Start of INFORMATION GIVEN

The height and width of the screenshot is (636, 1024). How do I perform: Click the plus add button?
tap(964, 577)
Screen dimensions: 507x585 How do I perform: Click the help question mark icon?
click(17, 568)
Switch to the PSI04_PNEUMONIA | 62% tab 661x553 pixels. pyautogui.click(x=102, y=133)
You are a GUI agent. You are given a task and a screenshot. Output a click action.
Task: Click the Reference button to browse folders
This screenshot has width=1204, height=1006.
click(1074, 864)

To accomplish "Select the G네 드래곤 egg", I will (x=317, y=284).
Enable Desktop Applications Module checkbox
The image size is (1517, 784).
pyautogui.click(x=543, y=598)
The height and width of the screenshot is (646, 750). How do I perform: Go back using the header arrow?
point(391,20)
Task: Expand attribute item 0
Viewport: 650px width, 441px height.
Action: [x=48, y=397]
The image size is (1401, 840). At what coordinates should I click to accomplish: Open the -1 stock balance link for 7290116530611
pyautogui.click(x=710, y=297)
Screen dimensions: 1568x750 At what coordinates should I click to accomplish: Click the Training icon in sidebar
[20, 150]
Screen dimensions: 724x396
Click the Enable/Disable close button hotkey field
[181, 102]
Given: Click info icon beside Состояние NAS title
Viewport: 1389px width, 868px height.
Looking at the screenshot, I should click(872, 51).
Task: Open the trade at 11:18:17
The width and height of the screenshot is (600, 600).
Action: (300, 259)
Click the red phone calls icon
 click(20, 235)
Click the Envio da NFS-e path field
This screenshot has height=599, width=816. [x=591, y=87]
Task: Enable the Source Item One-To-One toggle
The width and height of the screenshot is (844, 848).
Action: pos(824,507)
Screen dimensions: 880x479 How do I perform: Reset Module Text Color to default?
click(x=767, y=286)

End of INFORMATION GIVEN

**INSTRUCTIONS TO FOLLOW**
Emit only the final stretch of the records: the line containing "Click the Enable/Disable" through the end, each line exactly as it stands.

**EXERCISE OUTPUT**
Click the Enable/Disable close button hotkey field
[181, 102]
Given: Click info icon beside Состояние NAS title
Viewport: 1389px width, 868px height.
Looking at the screenshot, I should click(872, 51).
Task: Open the trade at 11:18:17
The width and height of the screenshot is (600, 600).
Action: (300, 259)
Click the red phone calls icon
 click(20, 235)
Click the Envio da NFS-e path field
This screenshot has height=599, width=816. [x=591, y=87]
Task: Enable the Source Item One-To-One toggle
The width and height of the screenshot is (844, 848).
Action: pos(824,507)
Screen dimensions: 880x479 How do I perform: Reset Module Text Color to default?
click(x=767, y=286)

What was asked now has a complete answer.